Public health and engineering were closely aligned as professional fields for many years; indeed, engineering was integral in the emergence of public health as a distinct discipline from clinical medicine [1
]. However, the practice and profession of environmental engineering have become partially separated from public health in the latter half of the 20th century in the United States (U.S.) [2
]. Several factors contributed to this separation, including an evolution in leadership roles within public health; increasing specialization within public health, including the formation of the sanitarian/environmental health field, to which some tasks migrated that were formerly within public health engineering; and the emerging environmental movement, which led to the creation of the U.S. Environmental Protection Agency, with its emphasis on human health and the natural environment. In this paper, we consider these factors in turn, and also highlight an example of public health engineering in current practice in the U.S. We also consider how to educate public health engineers in the modern world, and the global implications of public health engineering.
Engineering is obviously found in other content areas and occupations within public health beyond environmental applications. For example, biomedical engineering is prominent within the Food and Drug Administration (FDA), as is safety engineering and industrial hygiene in the National Institute of Occupational Safety and Health (NIOSH) [3
]. In this paper, however, we specifically focus on the aspects of engineering that were most closely aligned with the emergence of public health, and that have been known at various times as sanitary engineering, public health engineering, and environmental engineering. We believe that there is a current need to strengthen the connection between this type of engineering and the practice of public health, and an appropriate moniker for this profession is “public health engineering”.

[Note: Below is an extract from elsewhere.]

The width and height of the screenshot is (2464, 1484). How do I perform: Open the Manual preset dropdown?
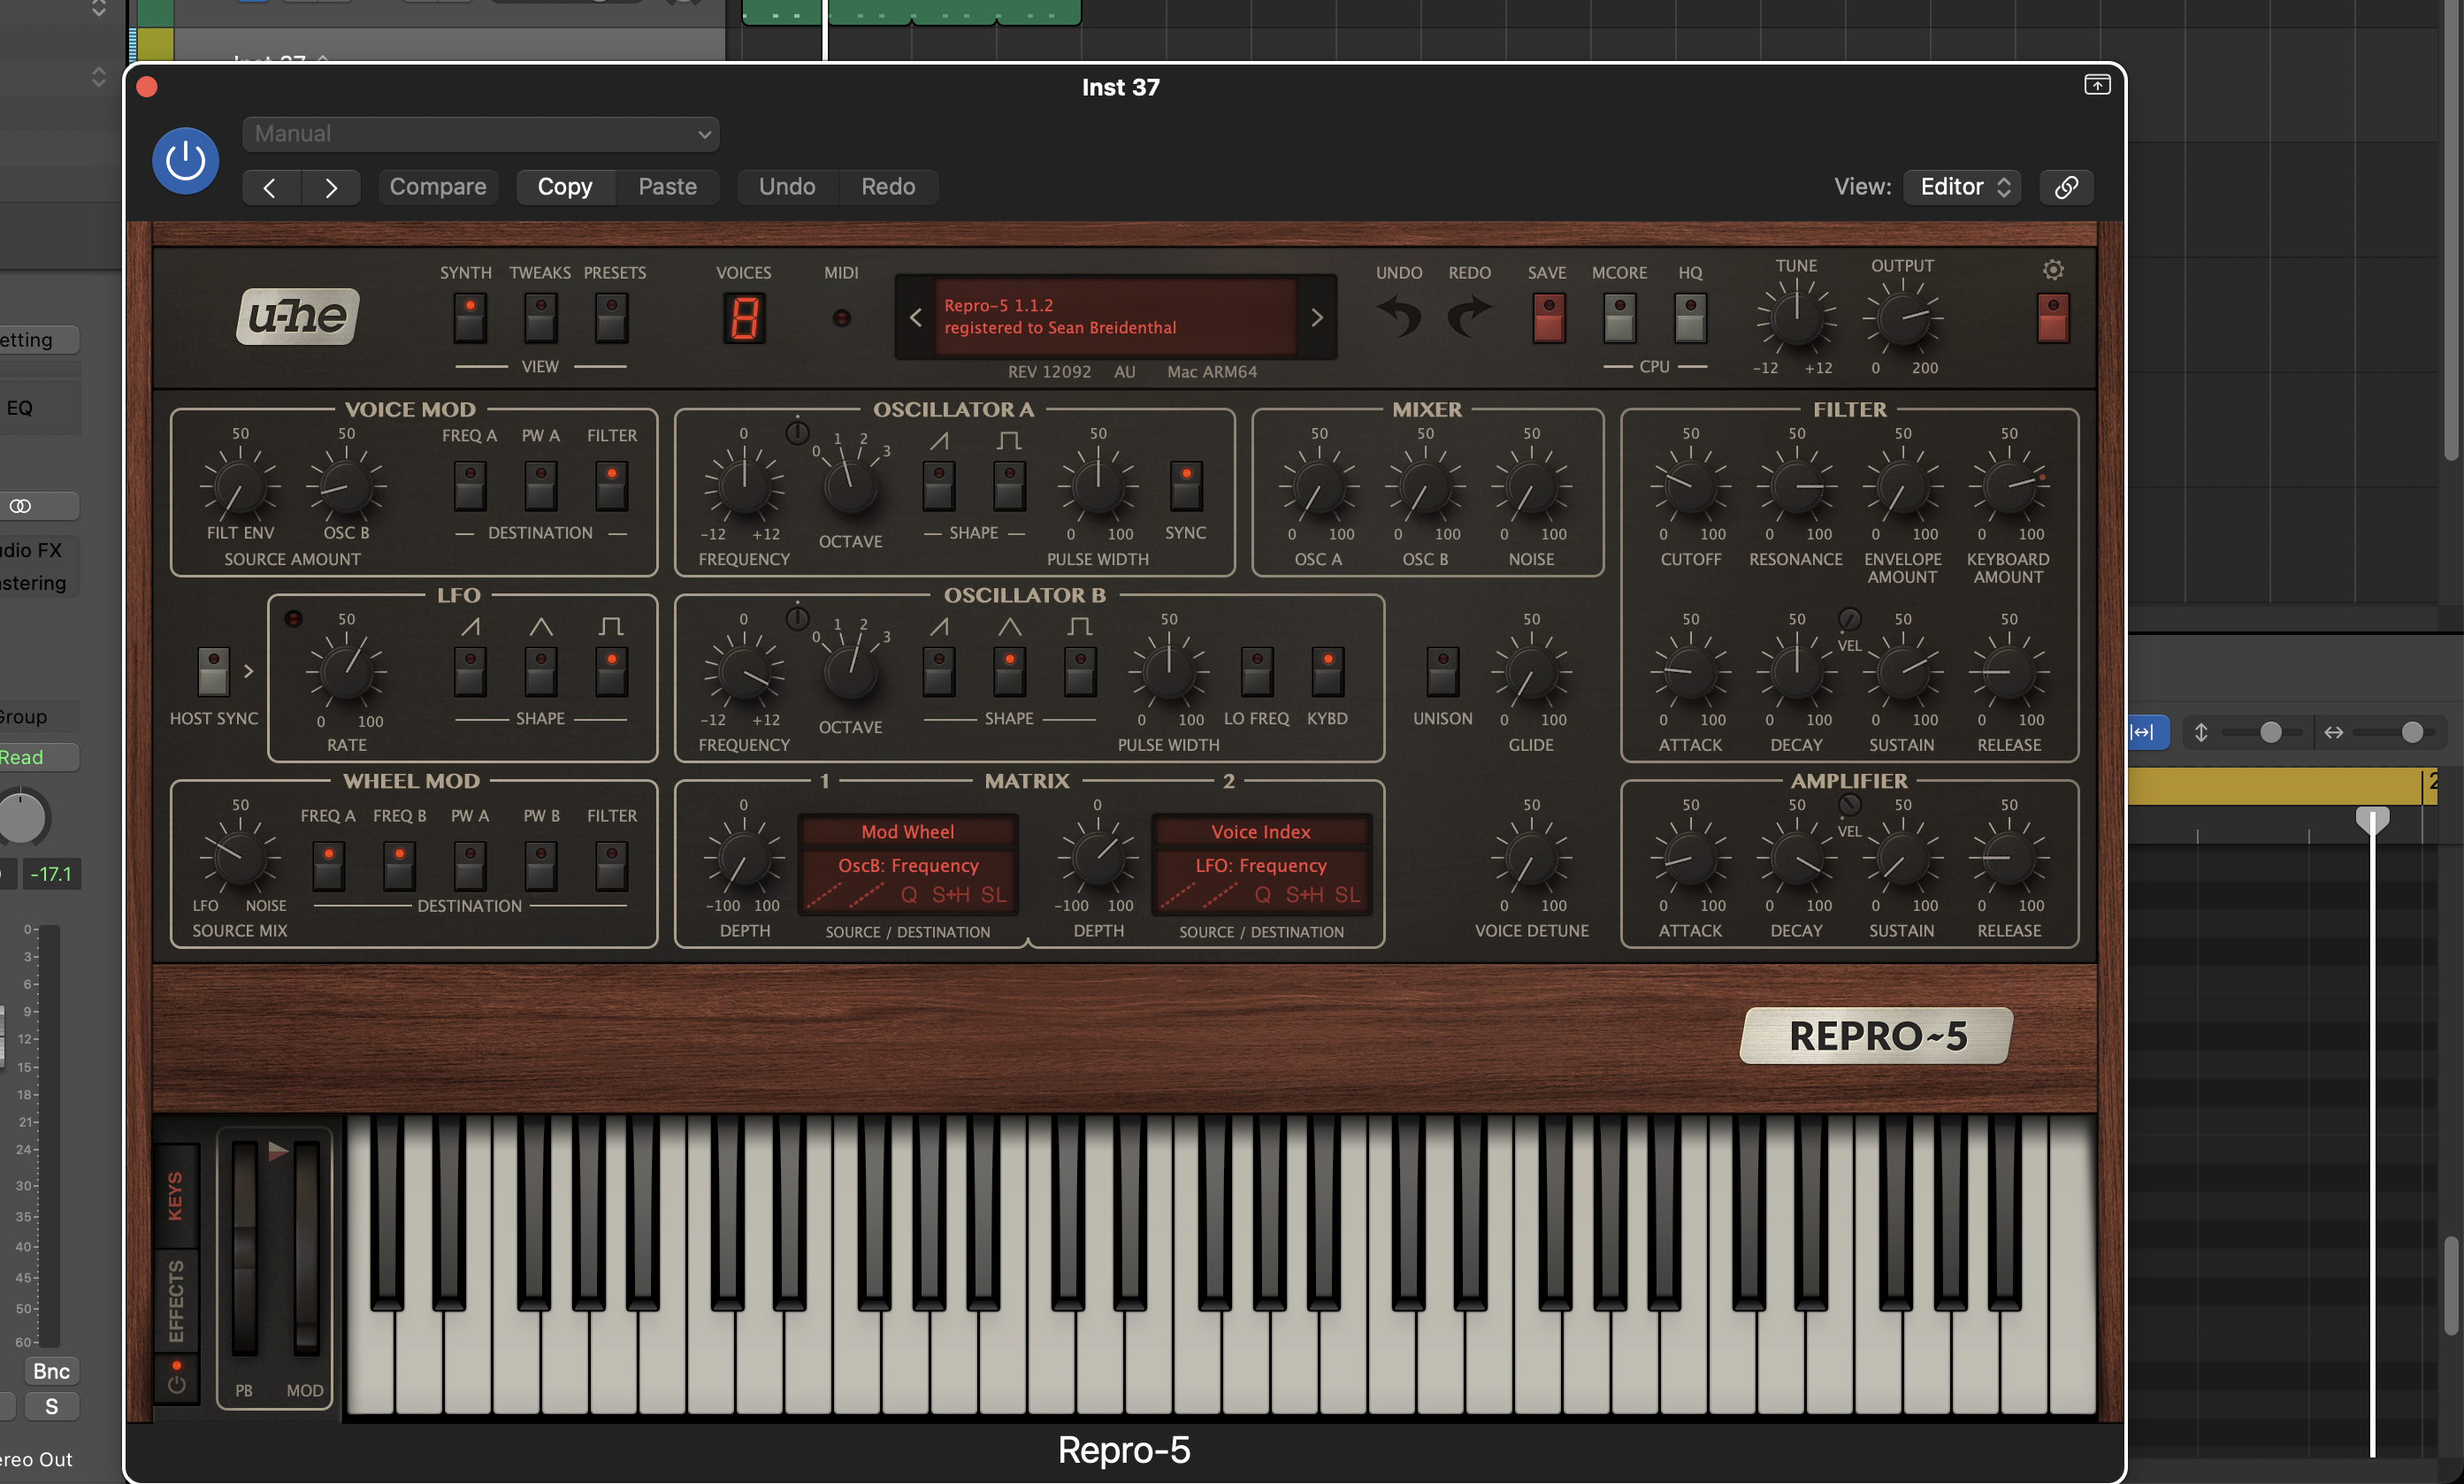[481, 134]
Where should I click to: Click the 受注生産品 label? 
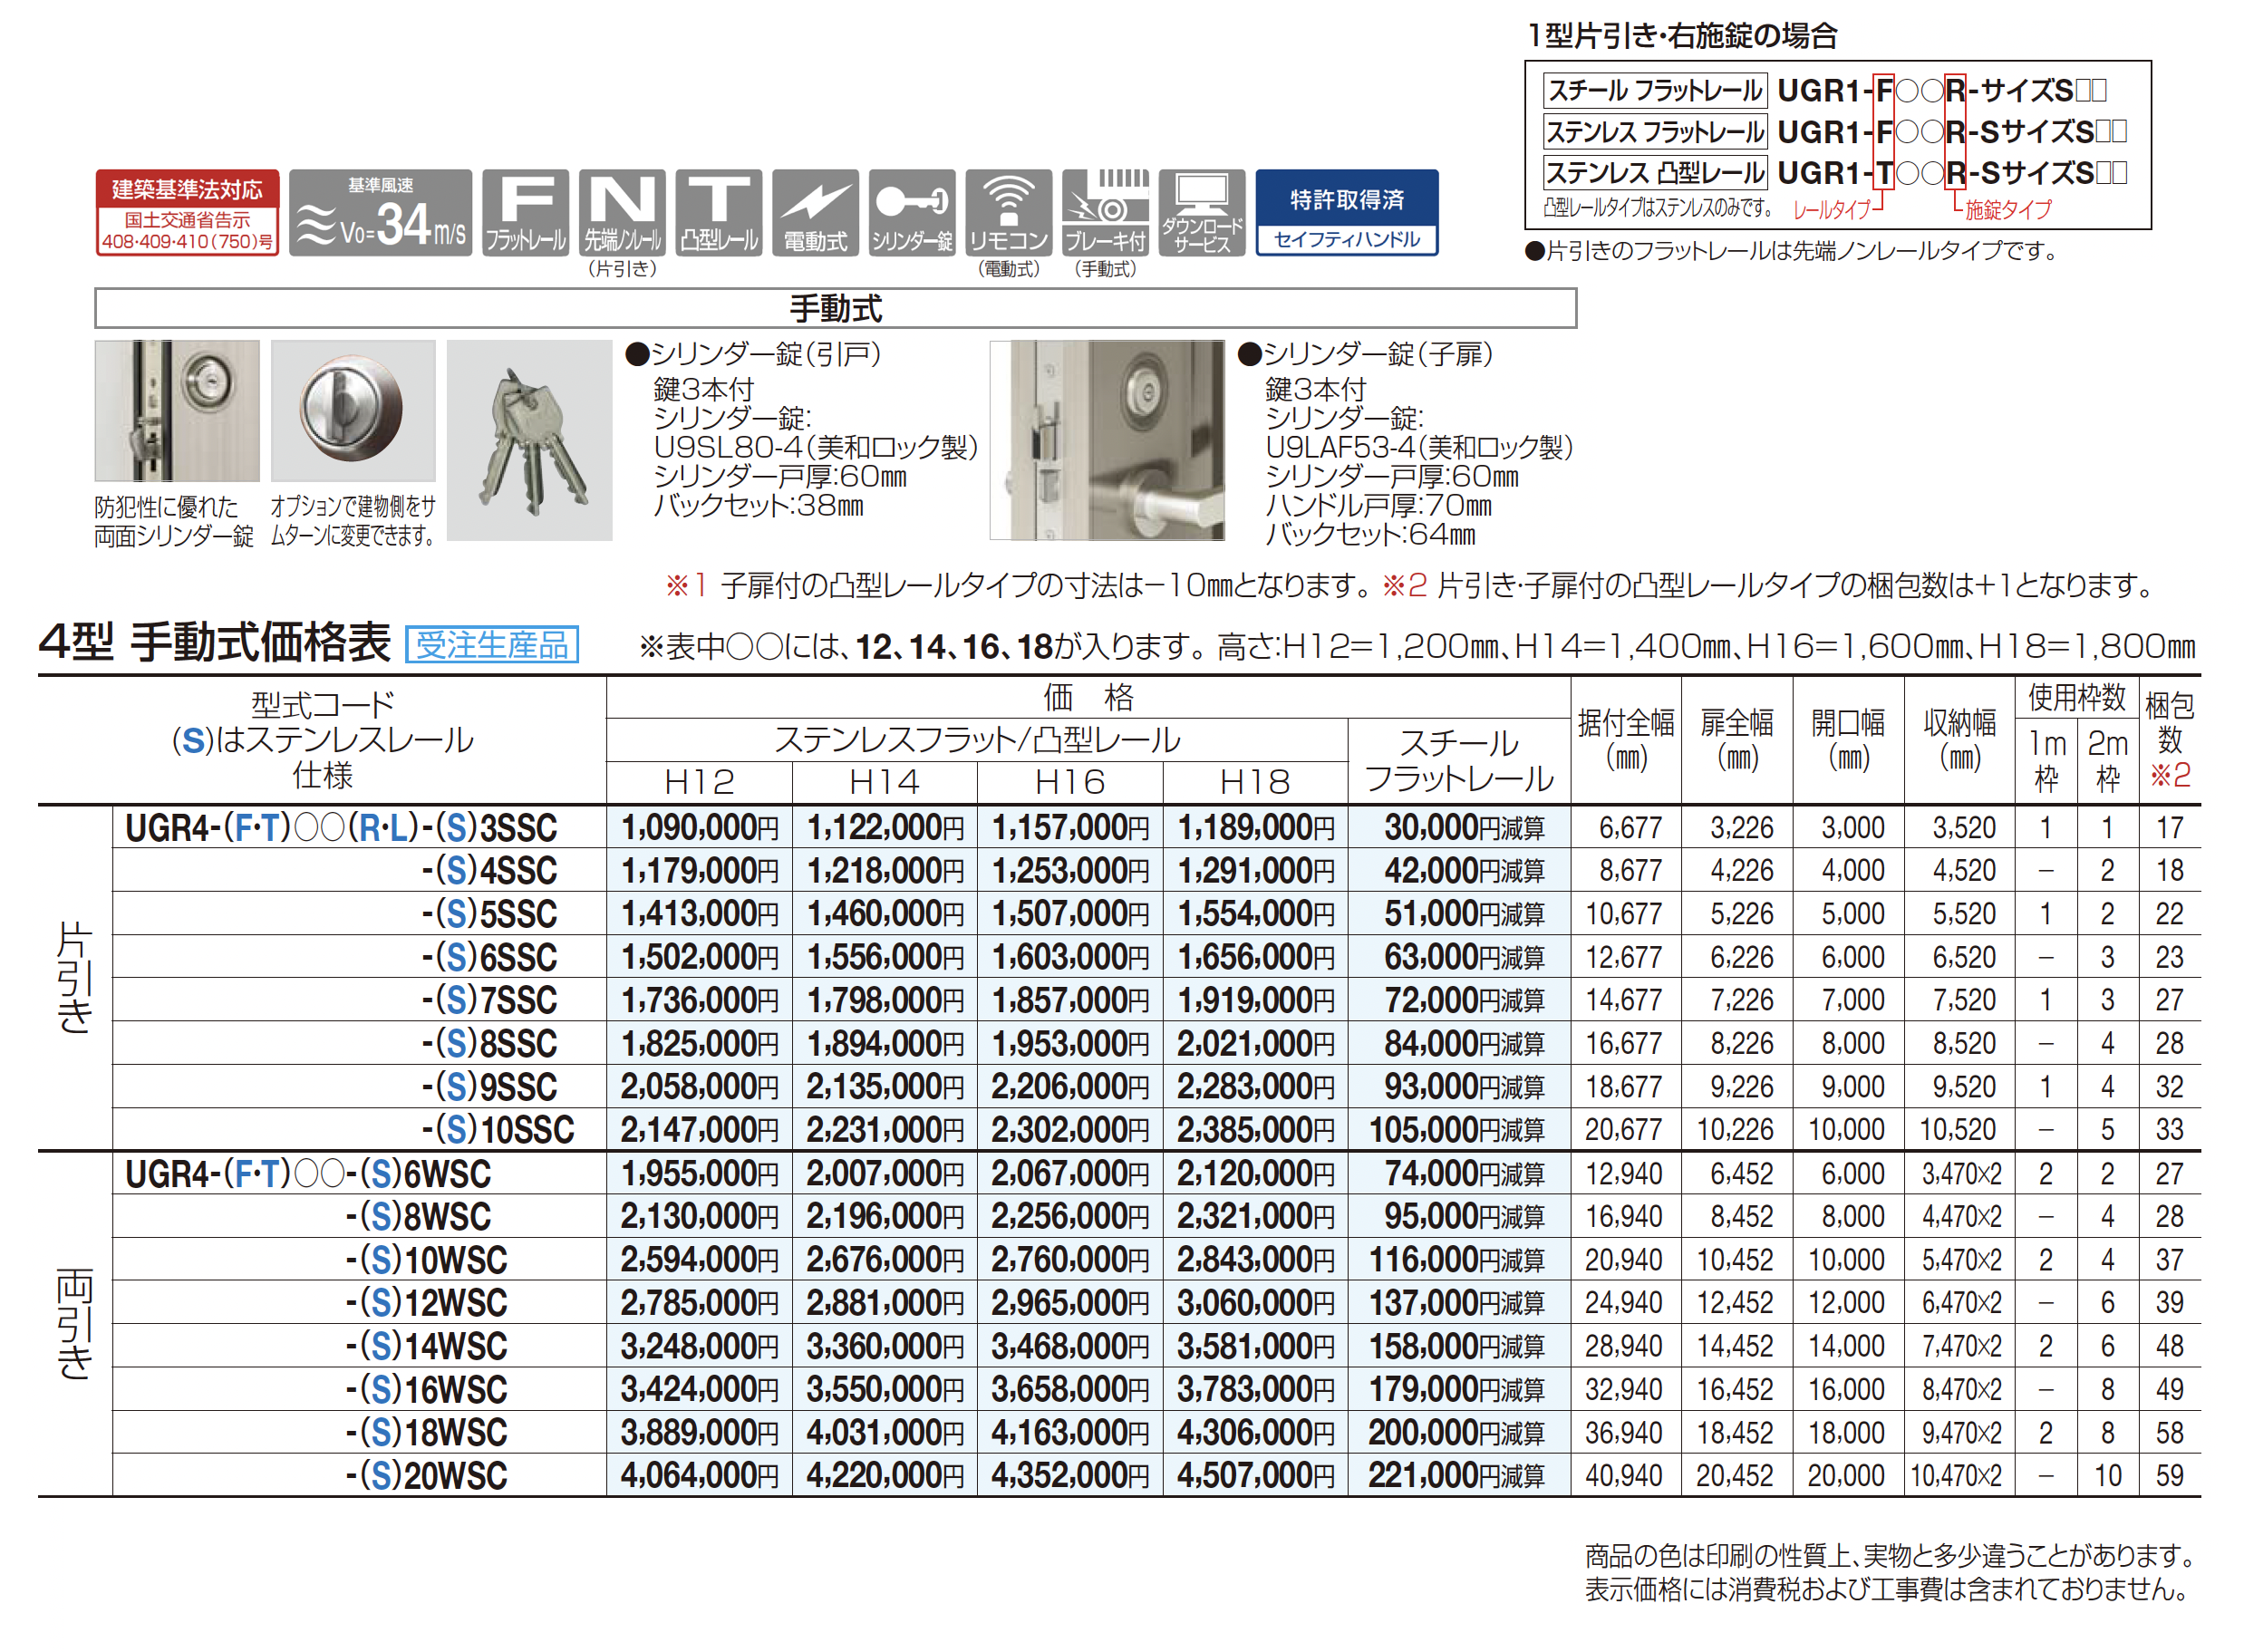tap(491, 644)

2. The Divergence of Public Health and Engineering in the Latter Half of the 20th Century
Public health has always been, and remains, an interdisciplinary field, but leadership within the field has evolved over time. Starting in the late 19th century, with the emergence of bacteriology and laboratory analysis, a medical perspective became increasingly prominent in public health [4
]. This shift in leadership is evident in the U.S., and the evolution of roles is apparent in the history of the U.S. Centers for Disease Control and Prevention (CDC), although this transition within public health clearly started earlier. The first director of the CDC when it initially became a permanent U.S. government agency (the Communicable Disease Center) in 1946, Mark Hollis, ScD (Figure 1
), was an engineer [3
], a fact little known today, even amongst CDC staff. The agency, which grew out of the Malaria Control in War Areas program created during World War II, was largely staffed by engineers and entomologists during its initial years, reflecting the professions working in the control of mosquito-borne diseases [5
]. A review of the history of CDC notes that there were only seven physicians on the staff out of 369 employees when the agency was formed in 1946 [6
]. At the time, public health was not always considered the most preferable career option for physicians in the U.S. [7
As many mosquito-borne diseases were largely controlled in the U.S.—the nation was considered malaria free by 1951 [8
]—CDC leaders recognized that the agency’s focus needed to expand to include all communicable diseases, and that “To survive, it had to become a center for epidemiology” [5
]. This expansion led to the development and refinement of public health surveillance programs [9
]. The Epidemic Intelligence Service (EIS) program was started within CDC in 1951, with the stated intent to train epidemiologists to counter the possibility of biological warfare during the Korean War [5
]. The program also fulfilled a vision within CDC to create a cadre of public health epidemiologists to investigate disease outbreaks of any kind. The first EIS class of 23 included 22 physicians and a single sanitary engineer [10
]. Physicians continue to be prominent within the program, and made up 78% of the nearly 2500 graduates during the first 50 years of the EIS from 1951–2000, while only a handful of engineers participated during this period [10
]. The EIS program helped to change negative perceptions among physicians about public health careers, and EIS graduates went on to become leaders and administrators in public health programs, in both the CDC and at the state level. Indeed, since 1953, all CDC directors have been physicians.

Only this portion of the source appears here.